(Given data begins)
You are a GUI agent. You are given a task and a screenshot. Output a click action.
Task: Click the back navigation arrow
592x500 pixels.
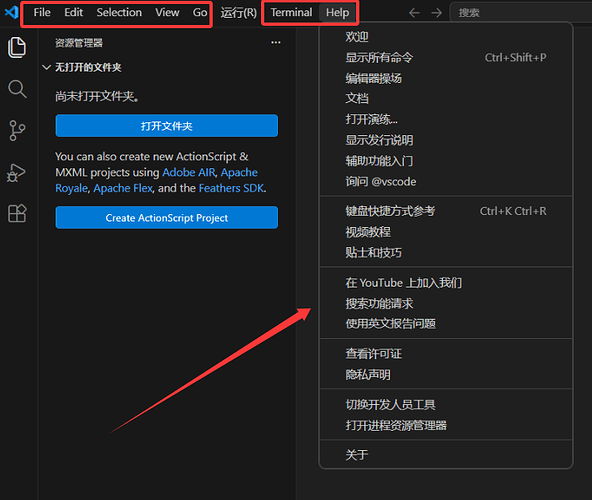(x=414, y=13)
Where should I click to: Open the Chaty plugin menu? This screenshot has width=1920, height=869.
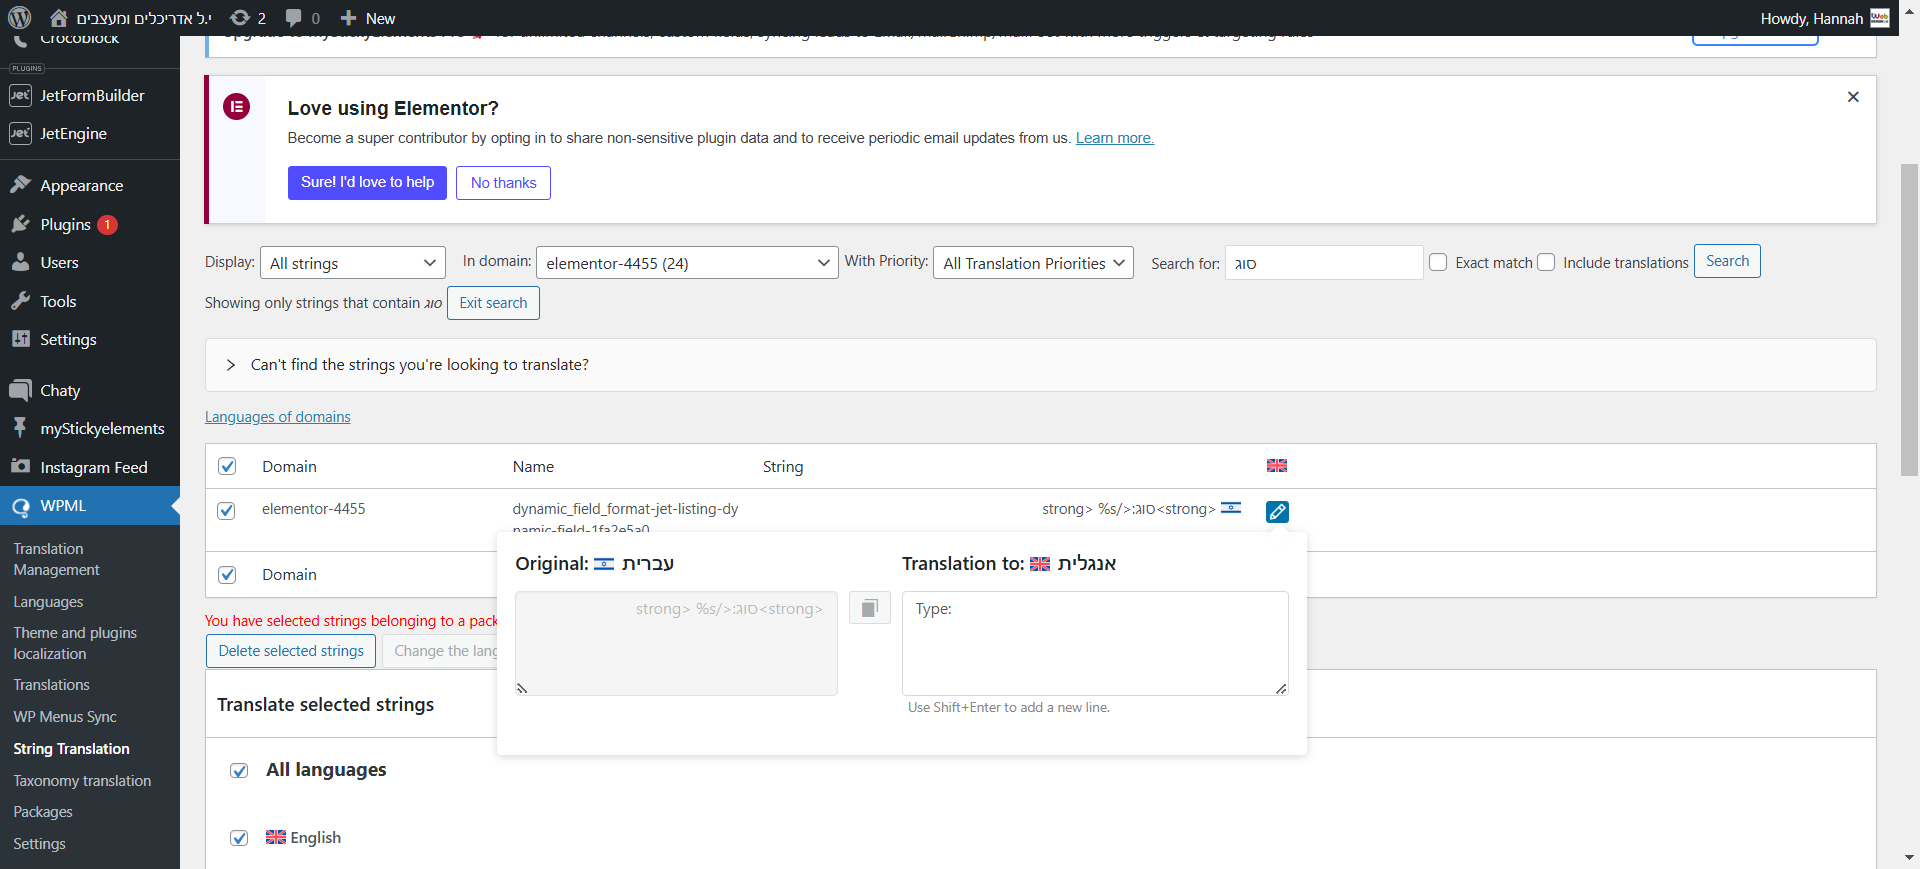(x=60, y=391)
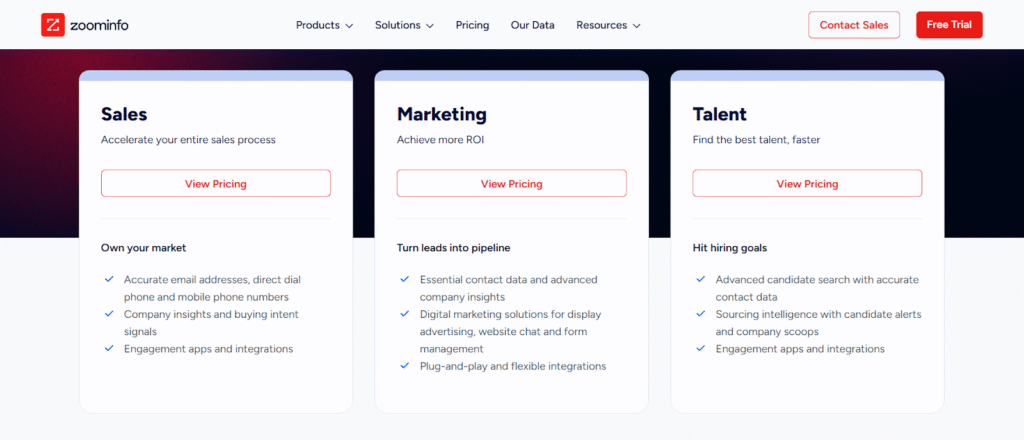Click the ZoomInfo logo icon
This screenshot has width=1024, height=440.
(x=52, y=25)
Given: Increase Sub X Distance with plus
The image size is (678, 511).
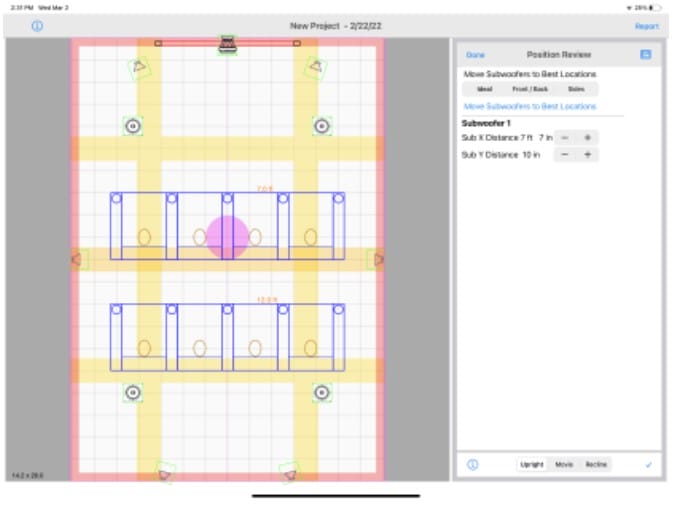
(Given data ends)
**What the task requires:** Write the records out again in full, exactly, and skip every picture.

**Answer:**
You are a GUI agent. You are given a task and a screenshot. Output a click action.
Task: Click the back navigation arrow
592x500 pixels.
(x=414, y=13)
Where should I click to: Open the Chaty plugin menu? This screenshot has width=1920, height=869.
(x=60, y=391)
Click the ZoomInfo logo icon
This screenshot has width=1024, height=440.
(x=52, y=25)
Given: Increase Sub X Distance with plus
The image size is (678, 511).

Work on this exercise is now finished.